- [About this task] Below this line is a set of entries; quote exactly the lines from the line that contains "Task: Click the Awards" to the line that contains "Image resolution: width=654", both lines included.

- [Material to process]
------------------------
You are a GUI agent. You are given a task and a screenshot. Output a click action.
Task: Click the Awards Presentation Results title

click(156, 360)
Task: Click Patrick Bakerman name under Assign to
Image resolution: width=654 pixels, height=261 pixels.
------------------------
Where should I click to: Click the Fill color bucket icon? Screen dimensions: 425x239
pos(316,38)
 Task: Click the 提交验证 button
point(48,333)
------------------------
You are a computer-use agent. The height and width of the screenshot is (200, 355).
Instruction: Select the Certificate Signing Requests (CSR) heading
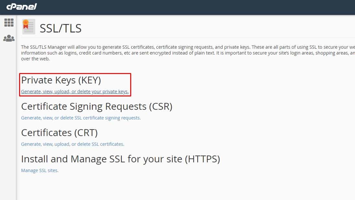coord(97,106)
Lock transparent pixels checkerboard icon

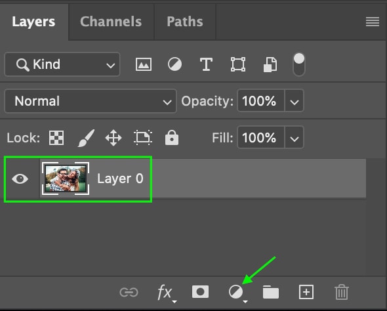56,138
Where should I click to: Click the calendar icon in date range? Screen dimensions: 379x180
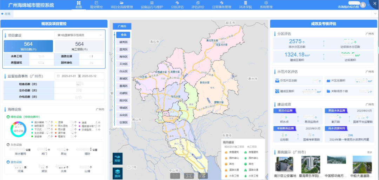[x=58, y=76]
------------------------
- [Written answer]
Task: Click the Awards Presentation Results title

click(156, 360)
Task: Click Patrick Bakerman name under Assign to
Image resolution: width=654 pixels, height=261 pixels.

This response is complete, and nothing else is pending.